Exercise requirements: Transcribe each record word for word. Skip the images.
Data extract below:
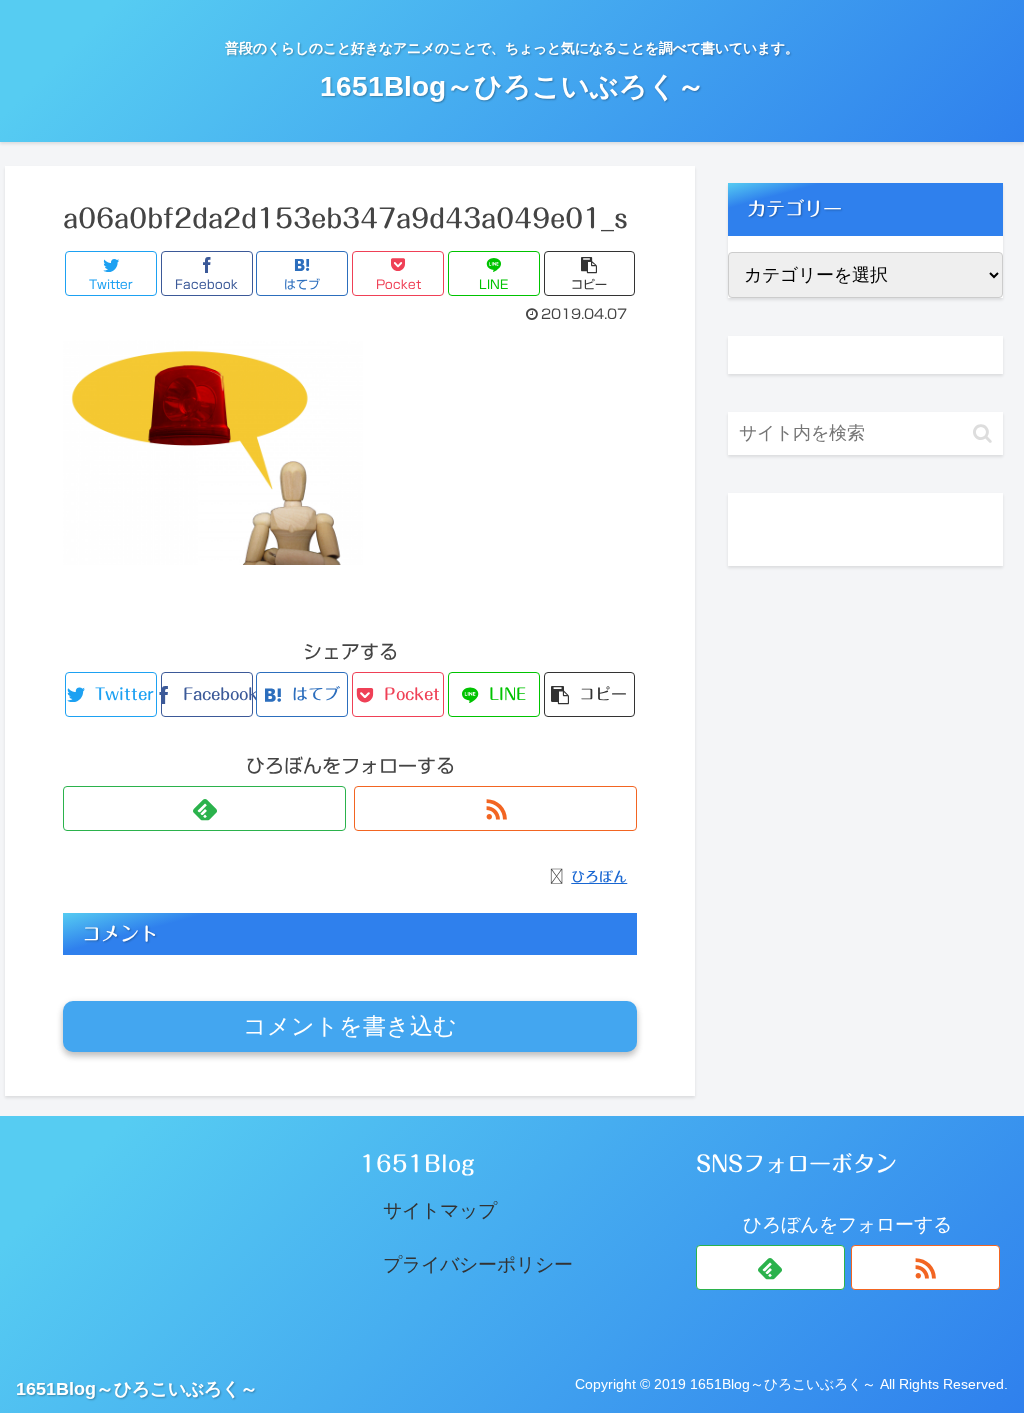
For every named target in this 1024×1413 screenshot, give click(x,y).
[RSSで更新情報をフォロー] (495, 808)
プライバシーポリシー (478, 1264)
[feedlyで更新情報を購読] (204, 808)
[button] (982, 433)
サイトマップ (440, 1210)
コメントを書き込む (350, 1026)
End of Data extract.
Answer below:
For every named target in this 1024×1413 screenshot, give click(x,y).
[RSSで更新情報をフォロー] (495, 808)
プライバシーポリシー (478, 1264)
[feedlyで更新情報を購読] (204, 808)
[button] (982, 433)
サイトマップ (440, 1210)
コメントを書き込む (350, 1026)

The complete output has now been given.